Thanksgiving used to mean turkey, family, football, and a quiet day at home. With the coming of Black Friday—and Black Thursday this year—in millions of American households it has become a prelude to a shopping spree intent on buying bargains for Christmas. Professor Nancy F. Koehn, a Harvard Business School historian, comments.
Nancy F. Koehn, James E. Robison Professor of Business Administration
Black Friday used to be the extra dessert after Thanksgiving, a day for consumers to stretch their shopping muscles for Christmas. But some Americans believe retailers have crossed the line this year. “Christmas creep” has moved all the way up to the door of what has been a sacrosanct American holiday since 1863.
For the last decade, retailers, keen to spur holiday spending, have moved the starting line forward for this consumer sport, luring shoppers to get up earlier and earlier on Black Friday or, in recent years, to leave their homes on Thanksgiving day itself by offering deals on limited supplies of high–visibility products such as must–have toys and the hottest consumer electronics. Grab your credit card and once more into the shopping breach.

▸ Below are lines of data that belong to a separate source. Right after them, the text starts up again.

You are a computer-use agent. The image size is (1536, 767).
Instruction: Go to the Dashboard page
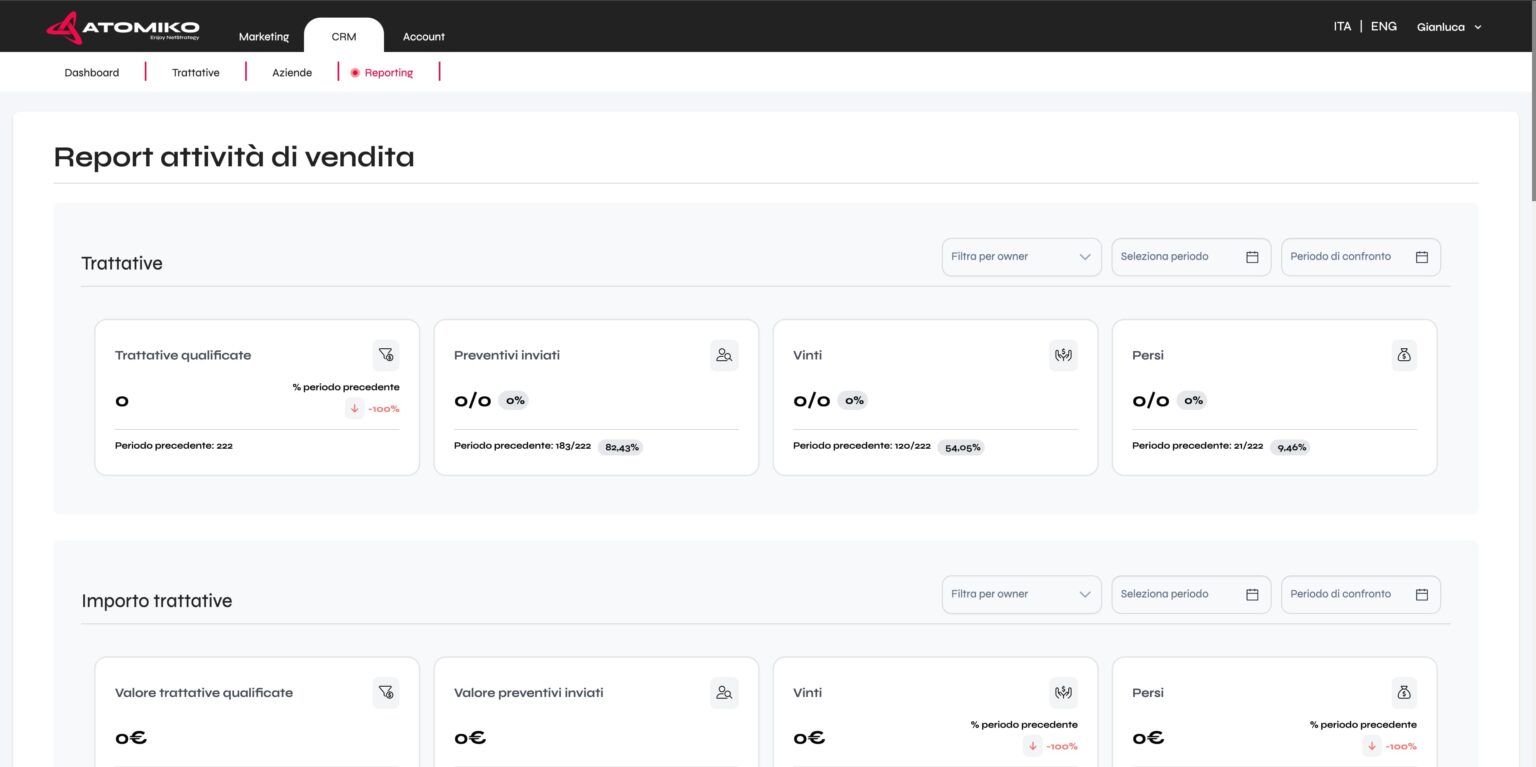click(92, 73)
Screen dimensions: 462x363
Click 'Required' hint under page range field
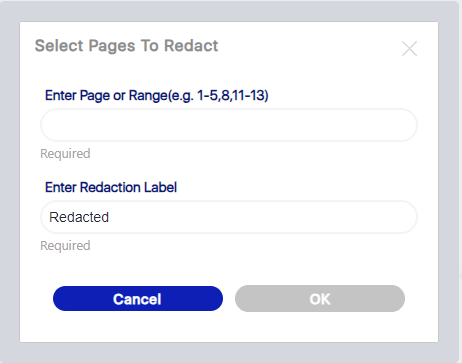coord(65,154)
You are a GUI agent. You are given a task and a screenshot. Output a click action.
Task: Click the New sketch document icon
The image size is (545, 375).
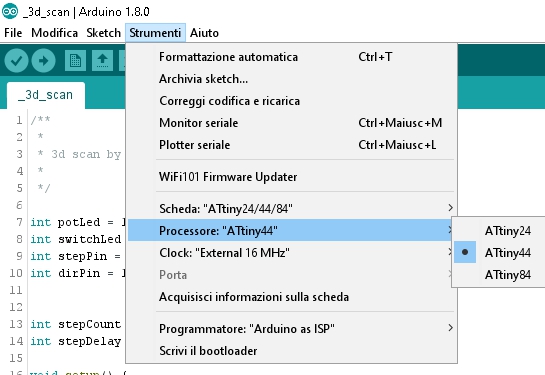75,61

The National Retail Federation (NRF), the leading trade organization, expects up to 147 million Americans to visit stores this weekend, with almost half this number saying they will definitely shop and the remaining 76 million say they will wait to see what merchants have on offer for the three full days after Thanksgiving. Overall, the NRF estimates 2012 holiday sales, which now include auto parts and accessories as well as online sales, will climb 4.1 percent to $586 billion, a rate of increase lower than that in 2011 when holiday sales climbed 5.6 percent over those the preceding year.
Buffeted by competition from online sellers, volatile consumer confidence, razor-thin margins resulting from continual markdowns, and an on-again, off–again economic recovery, brick–and–mortar retailers have grown more and more nimble trying to reel in consumers.
Gone are the days when shoppers pored through newspaper ads the day after Thanksgiving and then planned their trip to the mall. In their place is the emergence of what retail experts see as an ongoing dialogue between consumers and merchants in which retailers offer all kinds of possibilities, often via the Internet and smartphones, gauge household response, and then adjust their initiatives accordingly. Shopping has become a kind of interactive dating game, in which consumers’ growing ability (and confidence) to hunt and gather bargains is matched only by retailers' ability to keep extending such possibilities while still eking out a profit. It is a serious, often exhausting, endeavor.
And this year, the great game of holiday buying and selling has added another dimension. At Walmart, Target, and other stores, some employees are protesting having to work on Thanksgiving. Change.org, a for-profit change advocate, claims to have collected more than 360,000 signatures of disgruntled Target employees opposing the store's Thanksgiving hours. Less obvious are the conversations millions of Americans are having about the meaning of a traditionally important and restful holiday.
No doubt there will be hardy souls pouring into Sears, Toys R’ Us, and other stores when the doors open Thanksgiving evening. But some Americans may be turned off by the specter of "Black Thursday." Certainly, in Plymouth, Massachusetts, home to the nation's first Thanksgiving in 1621, many are glad that Colonial-era blue laws prohibit retailers from plying their wares. As William Wrestling Brewster, whose ancestors came over on the Mayflower and took part in the first Thanksgiving celebration, told the New York Times, this holiday “is supposed to be about giving thanks for all you have. I cringe to think what society is doing to itself” in letting commerce invade what used to be one of our least transactional holidays. So much for peace and quiet.